§ Task goal
Add 36 to every coordinate in the answers, and write out everything from the line containing "You are a computer-use agent. This" down to the end of the listing with every other line kept as it is.

§ Given records
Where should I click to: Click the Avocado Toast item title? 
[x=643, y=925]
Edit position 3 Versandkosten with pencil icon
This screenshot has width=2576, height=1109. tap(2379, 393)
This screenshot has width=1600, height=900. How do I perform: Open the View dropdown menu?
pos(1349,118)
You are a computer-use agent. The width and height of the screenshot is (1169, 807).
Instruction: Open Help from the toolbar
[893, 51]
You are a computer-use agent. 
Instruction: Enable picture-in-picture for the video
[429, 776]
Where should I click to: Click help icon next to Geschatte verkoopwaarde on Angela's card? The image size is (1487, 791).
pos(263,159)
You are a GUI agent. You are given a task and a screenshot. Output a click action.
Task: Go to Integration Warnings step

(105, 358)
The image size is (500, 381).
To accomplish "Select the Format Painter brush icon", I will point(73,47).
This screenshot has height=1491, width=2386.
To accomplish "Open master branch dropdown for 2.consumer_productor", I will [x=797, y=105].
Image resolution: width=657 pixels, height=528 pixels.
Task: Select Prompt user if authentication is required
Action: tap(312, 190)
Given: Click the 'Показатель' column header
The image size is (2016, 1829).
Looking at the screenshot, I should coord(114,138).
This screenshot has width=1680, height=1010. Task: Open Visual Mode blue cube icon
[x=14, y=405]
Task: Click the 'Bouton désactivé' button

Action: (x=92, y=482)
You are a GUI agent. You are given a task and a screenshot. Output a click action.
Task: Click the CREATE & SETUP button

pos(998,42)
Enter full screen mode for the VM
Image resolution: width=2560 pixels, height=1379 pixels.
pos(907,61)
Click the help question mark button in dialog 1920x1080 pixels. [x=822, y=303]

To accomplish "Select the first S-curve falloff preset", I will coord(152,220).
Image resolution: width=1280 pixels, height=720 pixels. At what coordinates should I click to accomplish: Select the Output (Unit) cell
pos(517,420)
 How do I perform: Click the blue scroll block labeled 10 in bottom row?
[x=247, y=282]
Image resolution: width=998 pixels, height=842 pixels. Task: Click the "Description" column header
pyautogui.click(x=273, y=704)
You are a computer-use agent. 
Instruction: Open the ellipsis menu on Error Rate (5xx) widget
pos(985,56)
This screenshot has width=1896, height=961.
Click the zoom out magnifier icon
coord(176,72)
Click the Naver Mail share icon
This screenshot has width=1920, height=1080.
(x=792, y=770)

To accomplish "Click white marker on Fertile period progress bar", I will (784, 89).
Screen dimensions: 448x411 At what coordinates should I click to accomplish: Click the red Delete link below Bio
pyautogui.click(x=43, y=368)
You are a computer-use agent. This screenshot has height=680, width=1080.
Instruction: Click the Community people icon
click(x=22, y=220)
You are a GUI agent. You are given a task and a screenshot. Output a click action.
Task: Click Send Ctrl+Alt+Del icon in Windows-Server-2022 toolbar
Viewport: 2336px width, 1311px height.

§ The output
You are a computer-use agent. This screenshot has height=680, width=1080.
Instruction: Click the Community people icon
click(x=58, y=256)
You are a GUI agent. You are given a task and a screenshot. Output a click action.
Task: Click Send Ctrl+Alt+Del icon in Windows-Server-2022 toolbar
Viewport: 2336px width, 1311px height.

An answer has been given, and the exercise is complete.